Prince Sergius "Serge" Wladimir Emanuel Maria of Yugoslavia (born 12 March 1963); married Sophia de Toledo on 6 November 1985. They divorced in 1986. He was remarried to Eleonora Rajneri on 18 September 2004. He has a child named Umberto Emmanuel Dimitri, with Christiane Galeotti, born in 2018.
Princess Helene Olga Lydia Tamara Maria of Yugoslavia (born 12 March 1963); married Thierry Gaubert on 12 January 1988. The couple divorced and she remarried to Stanislas Fougeron on 12 March 2018. 
Alexander and Maria Pia divorced in 1967, and in 2003 she married Prince Michel of Bourbon-Parma, himself divorced from Princess Yolande de Broglie-Revel.

On 2 November 1973, Alexander married in a civil ceremony in Paris Princess Barbara Eleonore Marie of Liechtenstein (9 July 1942), daughter of Prince Johannes of Liechtenstein (first cousin once removed to Prince Hans-Adam II of Liechtenstein) and Countess Karoline of Ledebur-Wicheln (aunt of Hans Adam's late wife Marie, Princess of Liechtenstein).
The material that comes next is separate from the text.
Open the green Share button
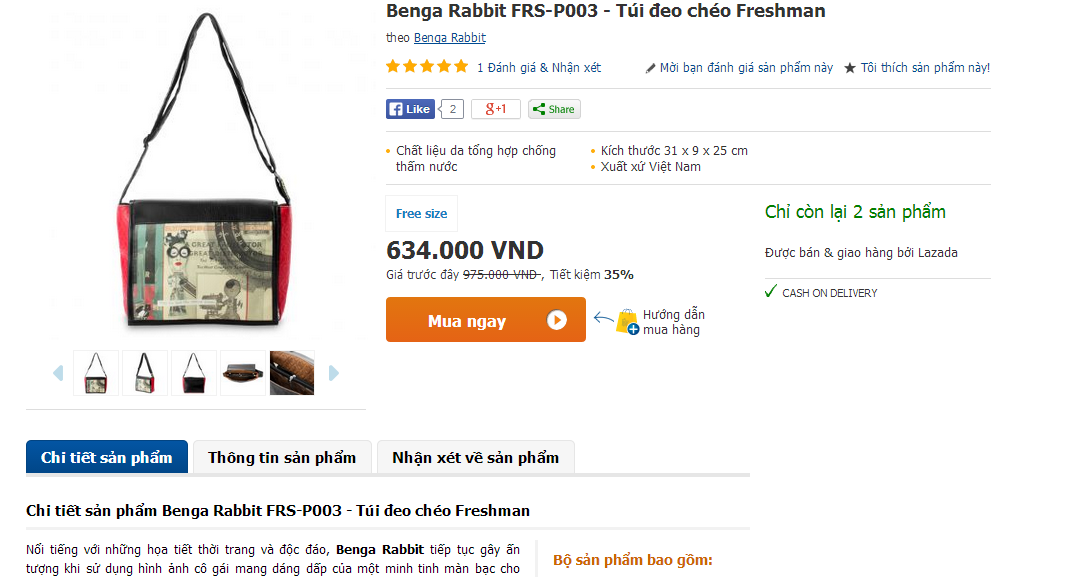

On 28 October 1995 Prince Alexander and Princess Barbara were married in the Orthodox faith in
Oplenac, and had issue:

 Prince Dušan Paul of Yugoslavia (born 25 September 1977), married in a civil ceremony Valerie DeMuzio on 3 July 2018 in New York, USA. On 25 May 2019 they were married in the Orthodox faith in Oplenac, Serbia.

Flying career
The Prince wished to serve in the British Royal Air Force during World War Two, but was initially prevented by his father's political affiliations. He was eventually commissioned in the RAF through the intervention of Prince George, Duke of Kent, his uncle. After the war, he sought employment as a pilot joining British European Airways in 1951, and subsequently engaging also in many aeronautic competitions.

Associations
Alexander was one of the four founding members of the Serbian Unity Congress. He was patron of the Center for Research of Orthodox Monarchism.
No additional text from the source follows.